Police say Japanese sect's holy site is a laboratory for making nerve gas

March 27, 1995|By New York Times News Service

TOKYO -- The police search of a religious sect's properties focused yesterday on a three-story building that believers say is one of the organization's most holy sites but that authorities say contains a sophisticated chemical laboratory capable of producing large quantities of nerve gas.

As snow fell on the placid village where the sect had its main complex, near the foot of Mount Fuji, about 1,000 police officers conducted their search and carted off more than 100 drums that were labeled as containing sodium fluoride, an ingredient of the nerve gas sarin.

The police justified the search on the grounds that they were gathering evidence that sect leaders were planning to make sarin in "preparation for murder."

It was the first time the compound has been officially linked to the deadly subway attack in Tokyo last week. Searches on Wednesday were made on the pretext of unrelated kidnapping cases.

Leaders of the sect, Aum Shinrik- yo, vigorously deny that they ever made sarin. Yesterday they repeated assertions that they were the victims -- of sarin poisoning by U.S. military aircraft -- and that the Japanese government itself probably staged the subway attack to frame the sect.

The police search of the sect's properties began Wednesday and turned up huge quantities of chemicals that can be used to make sarin and tabun, another kind of nerve gas. But one puzzle has been where the group could synthesize the gas.

The authorities apparently think that they have found the answer in the laboratory that they searched yesterday. Reporters have not been allowed inside, but some accounts suggest that it is a sophisticated lab.
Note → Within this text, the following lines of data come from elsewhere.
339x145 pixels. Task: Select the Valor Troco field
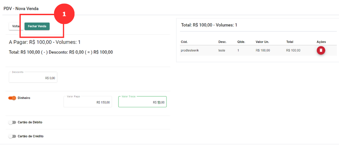pyautogui.click(x=142, y=102)
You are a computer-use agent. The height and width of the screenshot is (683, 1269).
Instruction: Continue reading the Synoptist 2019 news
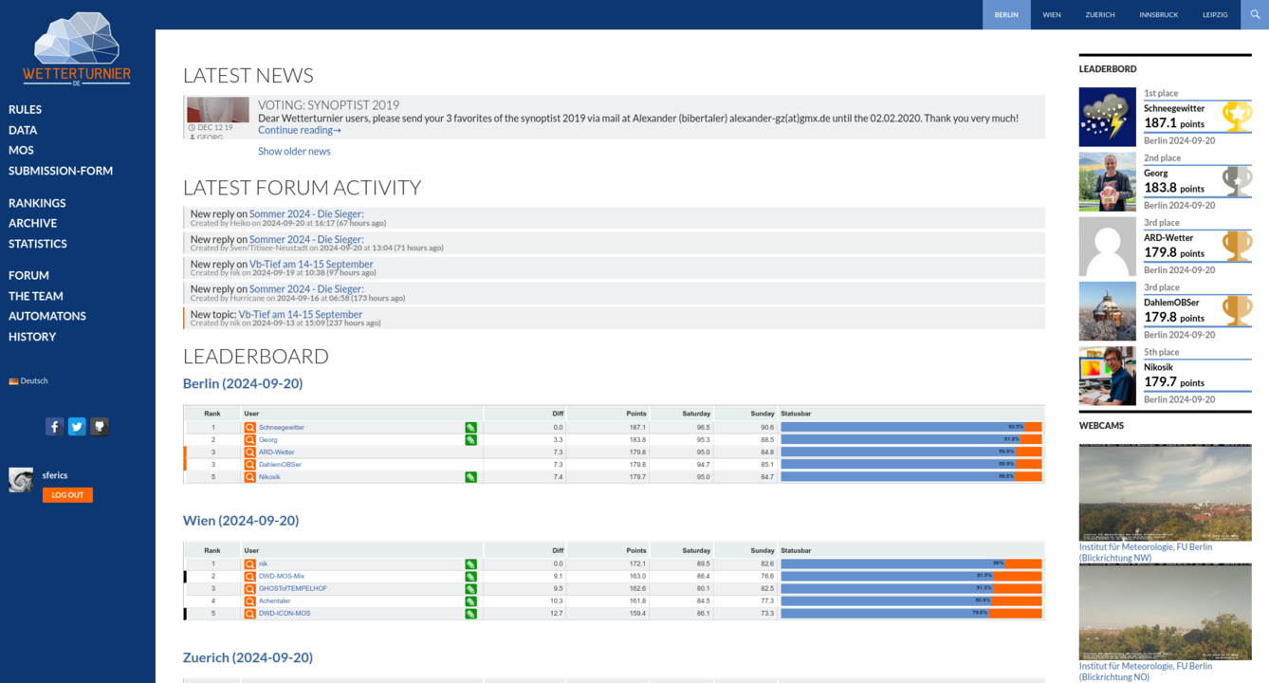(299, 130)
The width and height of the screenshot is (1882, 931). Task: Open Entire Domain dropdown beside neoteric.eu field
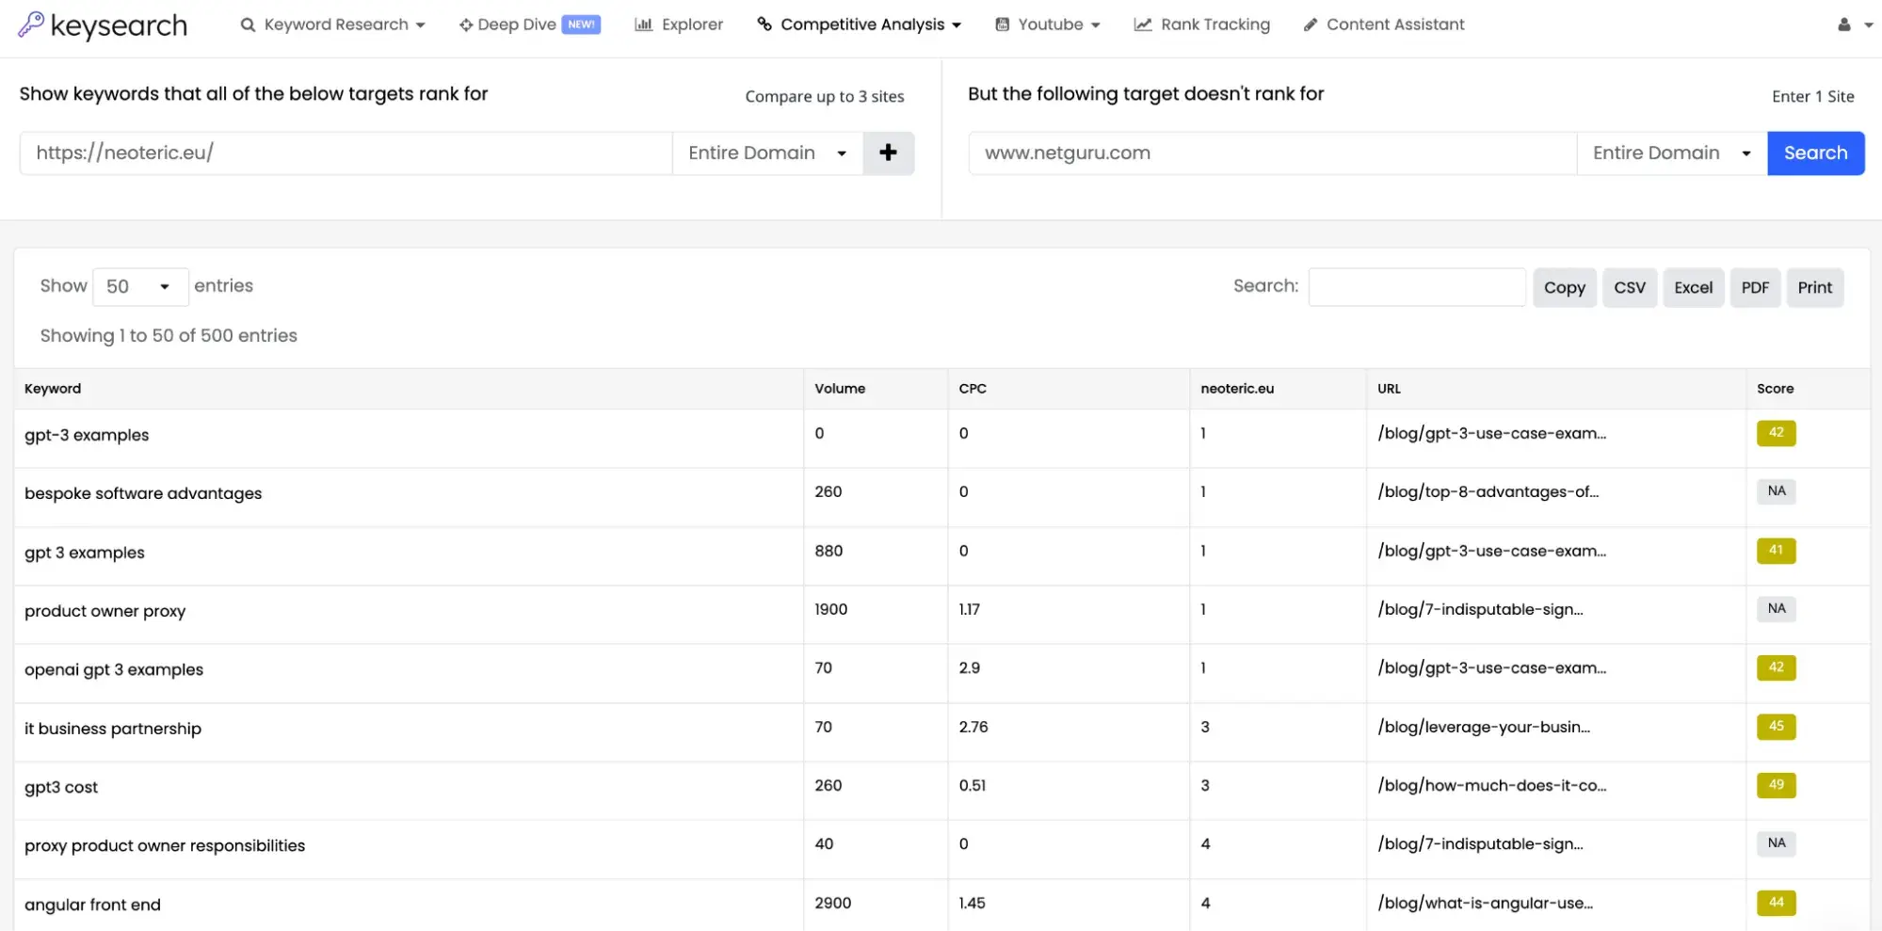pos(766,152)
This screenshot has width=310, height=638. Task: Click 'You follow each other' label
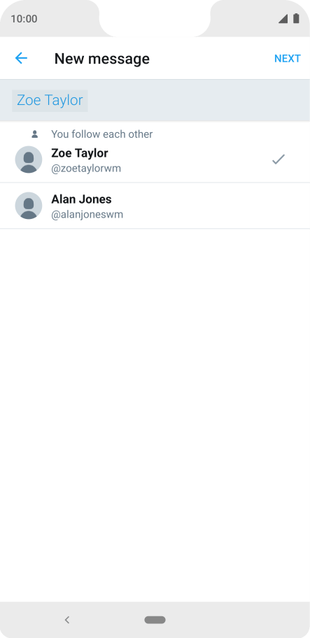coord(101,134)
A network of thick pipes and three cooling towers, each resembling the central air conditioner for a large building, are visible outside the building, and the police say they are connected to the laboratory.
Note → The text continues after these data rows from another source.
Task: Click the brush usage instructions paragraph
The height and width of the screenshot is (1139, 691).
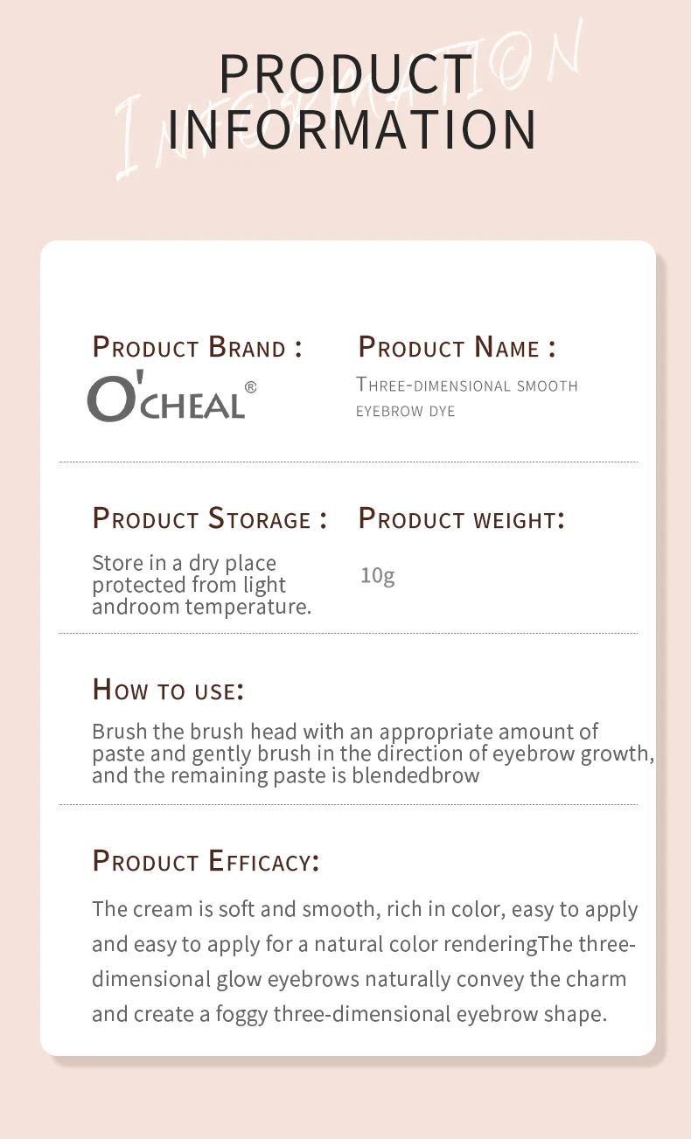Action: pos(373,754)
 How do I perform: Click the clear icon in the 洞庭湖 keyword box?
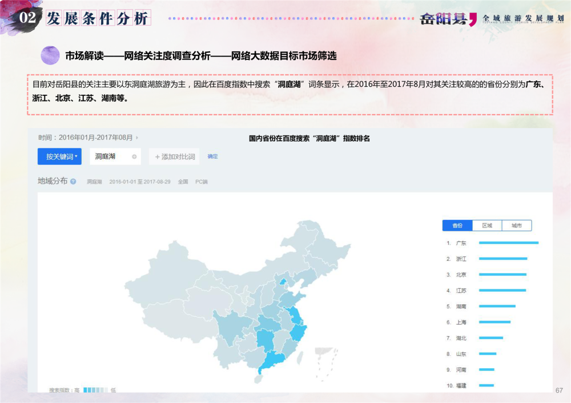click(134, 156)
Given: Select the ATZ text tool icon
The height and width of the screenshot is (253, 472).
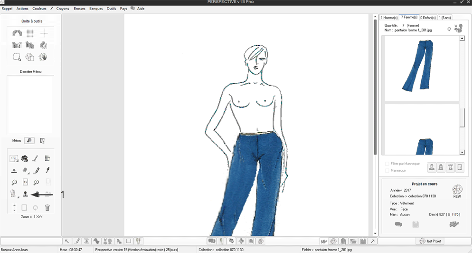Looking at the screenshot, I should [14, 158].
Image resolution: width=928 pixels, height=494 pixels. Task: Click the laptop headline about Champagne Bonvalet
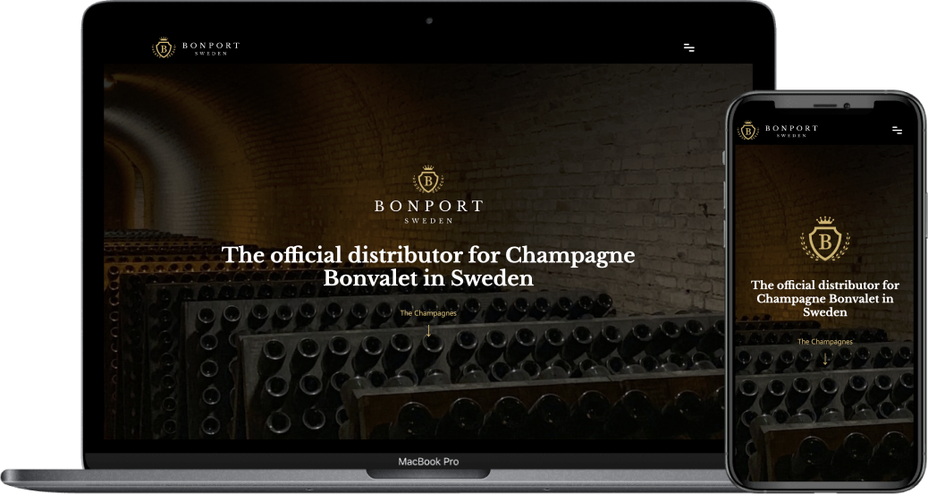(428, 266)
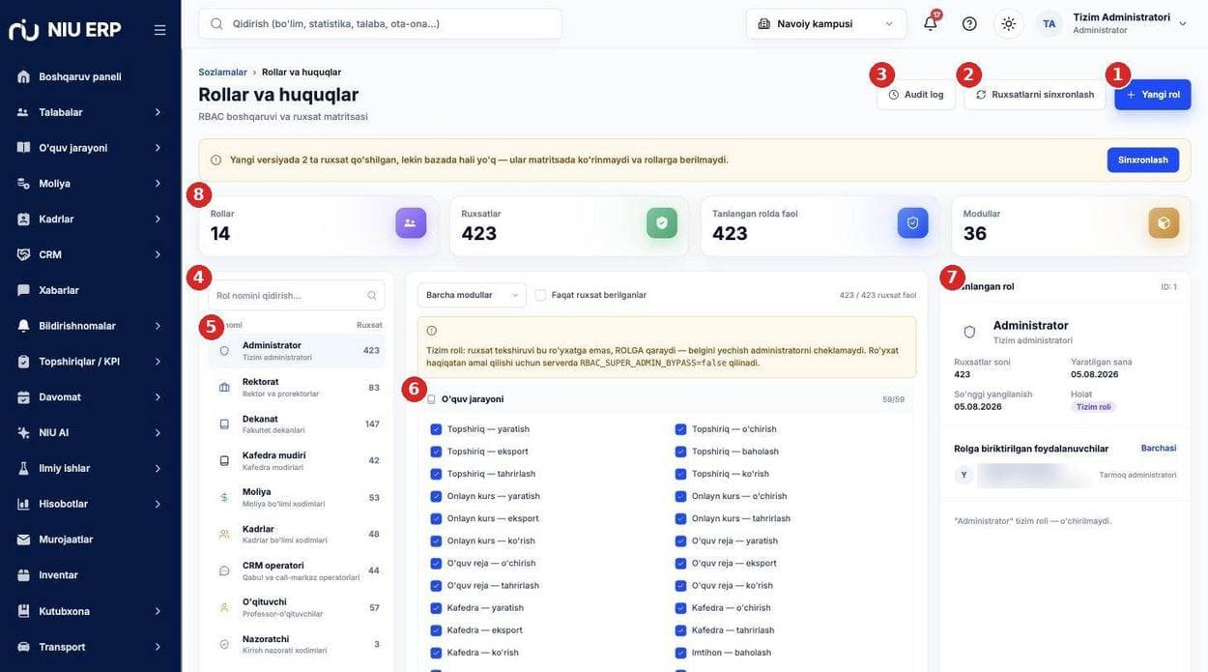The width and height of the screenshot is (1208, 672).
Task: Click the Barchasi link for users
Action: (1159, 448)
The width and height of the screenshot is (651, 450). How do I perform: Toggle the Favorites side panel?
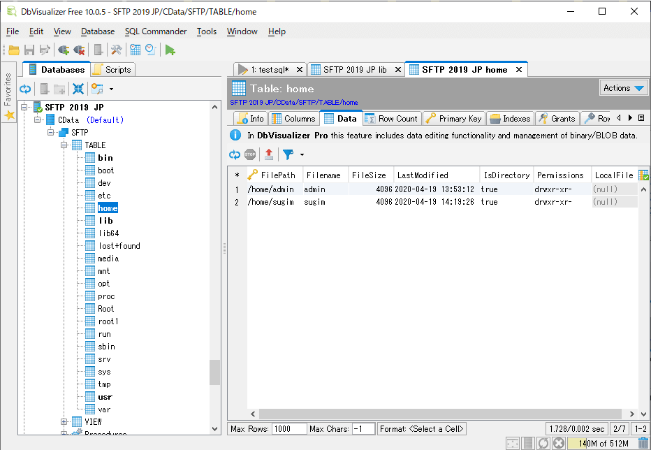(x=8, y=96)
The ventilation system and fixtures are said to be those of a modern laboratory with computer-controlled systems, but some Japanese news reports said that some chemistry equipment appeared to have been removed recently.

The lights had been dismantled, perhaps to hamper a search, but police confiscated some chemistry equipment and several hundred reference books, news reports said. In a small building next door, the police reportedly found optical analysis equipment that is used to examine gases and costs hundreds of thousands of dollars.

The laboratory was described by the sect as its "science and technology agency," but there appears to have been some effort to keep its existence a secret. The entrance was hidden behind an alcove containing an altar, and the area was described as so holy that many sect members were not allowed to enter.

One reason the site is described as so holy is that it contains a sanctuary that is said to contain some of the remains of Buddha.

The sect's guru, Shoko Asahara, supposedly brought them to the site after making a pilgrimage to the Indian subcontinent.

The search is expected to continue today.